BEGIN

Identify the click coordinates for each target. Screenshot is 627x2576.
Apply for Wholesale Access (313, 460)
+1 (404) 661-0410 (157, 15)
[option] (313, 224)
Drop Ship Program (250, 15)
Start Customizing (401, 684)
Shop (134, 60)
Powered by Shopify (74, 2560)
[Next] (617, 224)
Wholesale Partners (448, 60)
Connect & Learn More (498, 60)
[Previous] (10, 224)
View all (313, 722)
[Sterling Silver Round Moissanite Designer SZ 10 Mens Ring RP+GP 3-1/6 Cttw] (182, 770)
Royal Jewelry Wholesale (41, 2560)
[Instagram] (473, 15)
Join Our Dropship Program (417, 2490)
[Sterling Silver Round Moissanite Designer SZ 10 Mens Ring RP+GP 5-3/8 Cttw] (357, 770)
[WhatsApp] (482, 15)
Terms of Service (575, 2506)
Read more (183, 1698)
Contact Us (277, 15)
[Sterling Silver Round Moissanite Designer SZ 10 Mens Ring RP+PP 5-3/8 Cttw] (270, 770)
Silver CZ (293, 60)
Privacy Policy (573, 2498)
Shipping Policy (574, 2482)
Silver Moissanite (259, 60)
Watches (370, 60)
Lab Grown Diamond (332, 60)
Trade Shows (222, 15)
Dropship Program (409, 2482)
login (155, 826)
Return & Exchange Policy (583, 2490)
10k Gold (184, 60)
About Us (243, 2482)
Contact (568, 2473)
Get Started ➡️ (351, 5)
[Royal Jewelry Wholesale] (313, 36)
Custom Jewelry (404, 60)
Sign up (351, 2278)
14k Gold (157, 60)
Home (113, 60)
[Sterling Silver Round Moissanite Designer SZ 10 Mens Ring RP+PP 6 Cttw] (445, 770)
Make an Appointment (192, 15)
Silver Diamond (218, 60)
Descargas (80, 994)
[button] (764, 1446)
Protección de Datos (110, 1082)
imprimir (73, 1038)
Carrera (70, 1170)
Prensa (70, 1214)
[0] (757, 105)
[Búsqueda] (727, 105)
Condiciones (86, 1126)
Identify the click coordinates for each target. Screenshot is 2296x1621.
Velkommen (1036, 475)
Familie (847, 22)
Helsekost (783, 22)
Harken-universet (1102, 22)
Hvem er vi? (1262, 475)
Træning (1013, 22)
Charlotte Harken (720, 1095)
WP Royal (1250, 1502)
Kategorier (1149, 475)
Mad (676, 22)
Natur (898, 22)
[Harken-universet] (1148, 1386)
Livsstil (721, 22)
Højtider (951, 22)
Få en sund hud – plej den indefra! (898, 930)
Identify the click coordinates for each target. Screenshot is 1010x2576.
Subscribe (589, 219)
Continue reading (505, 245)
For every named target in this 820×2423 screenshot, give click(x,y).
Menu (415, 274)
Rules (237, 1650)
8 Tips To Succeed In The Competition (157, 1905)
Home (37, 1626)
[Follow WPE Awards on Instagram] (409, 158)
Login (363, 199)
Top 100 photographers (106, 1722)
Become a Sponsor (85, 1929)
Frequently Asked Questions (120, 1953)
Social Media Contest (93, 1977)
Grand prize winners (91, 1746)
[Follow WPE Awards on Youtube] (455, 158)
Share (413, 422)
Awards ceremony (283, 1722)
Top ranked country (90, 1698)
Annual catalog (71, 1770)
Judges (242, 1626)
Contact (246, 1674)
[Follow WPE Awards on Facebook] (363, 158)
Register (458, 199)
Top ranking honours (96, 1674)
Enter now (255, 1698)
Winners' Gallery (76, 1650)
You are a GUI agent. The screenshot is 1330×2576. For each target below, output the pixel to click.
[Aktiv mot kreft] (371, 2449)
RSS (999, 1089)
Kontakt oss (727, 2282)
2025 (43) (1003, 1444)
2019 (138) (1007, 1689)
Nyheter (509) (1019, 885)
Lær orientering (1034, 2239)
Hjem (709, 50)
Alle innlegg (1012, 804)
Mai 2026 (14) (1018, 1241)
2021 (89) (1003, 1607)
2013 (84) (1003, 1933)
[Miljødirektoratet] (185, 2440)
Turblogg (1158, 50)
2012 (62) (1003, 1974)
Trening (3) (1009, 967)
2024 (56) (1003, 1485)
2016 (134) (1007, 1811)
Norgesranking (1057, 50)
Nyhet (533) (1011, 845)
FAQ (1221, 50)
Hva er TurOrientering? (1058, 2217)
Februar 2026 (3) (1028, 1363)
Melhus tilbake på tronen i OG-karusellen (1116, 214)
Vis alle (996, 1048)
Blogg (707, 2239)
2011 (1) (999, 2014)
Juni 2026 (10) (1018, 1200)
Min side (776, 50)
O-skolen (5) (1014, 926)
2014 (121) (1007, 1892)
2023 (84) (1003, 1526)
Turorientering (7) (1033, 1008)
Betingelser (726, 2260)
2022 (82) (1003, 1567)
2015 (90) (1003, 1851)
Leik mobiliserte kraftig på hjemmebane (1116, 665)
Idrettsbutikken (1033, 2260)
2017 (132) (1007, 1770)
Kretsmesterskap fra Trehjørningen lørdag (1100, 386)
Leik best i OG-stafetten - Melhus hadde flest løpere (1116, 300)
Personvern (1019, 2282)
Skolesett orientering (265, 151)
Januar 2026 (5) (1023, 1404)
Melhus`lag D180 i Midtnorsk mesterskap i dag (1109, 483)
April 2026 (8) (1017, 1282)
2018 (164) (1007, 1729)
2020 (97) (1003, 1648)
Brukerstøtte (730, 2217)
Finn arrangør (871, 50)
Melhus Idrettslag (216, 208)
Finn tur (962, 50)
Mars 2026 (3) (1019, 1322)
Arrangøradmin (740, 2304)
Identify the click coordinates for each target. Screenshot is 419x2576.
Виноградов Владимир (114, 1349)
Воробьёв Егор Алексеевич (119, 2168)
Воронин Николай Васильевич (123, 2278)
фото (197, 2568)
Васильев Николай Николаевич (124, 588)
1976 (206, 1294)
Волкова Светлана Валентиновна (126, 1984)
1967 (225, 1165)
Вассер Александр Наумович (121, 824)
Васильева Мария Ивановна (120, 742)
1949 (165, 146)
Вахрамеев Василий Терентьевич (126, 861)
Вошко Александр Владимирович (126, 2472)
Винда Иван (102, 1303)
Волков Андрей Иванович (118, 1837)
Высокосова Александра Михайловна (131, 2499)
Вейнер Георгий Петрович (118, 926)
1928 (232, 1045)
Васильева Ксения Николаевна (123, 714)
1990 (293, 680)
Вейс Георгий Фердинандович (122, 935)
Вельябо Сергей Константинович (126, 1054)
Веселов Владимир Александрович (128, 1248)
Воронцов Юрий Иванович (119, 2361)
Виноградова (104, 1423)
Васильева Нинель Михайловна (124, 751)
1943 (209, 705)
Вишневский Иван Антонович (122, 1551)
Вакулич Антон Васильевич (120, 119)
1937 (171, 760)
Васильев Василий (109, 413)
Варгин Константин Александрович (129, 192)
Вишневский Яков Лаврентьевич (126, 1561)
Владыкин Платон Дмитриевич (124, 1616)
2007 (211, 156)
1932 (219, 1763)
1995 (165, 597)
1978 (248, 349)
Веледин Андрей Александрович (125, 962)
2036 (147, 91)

END

Once you have counted the lines above that contain "Harken", give that number alone.

3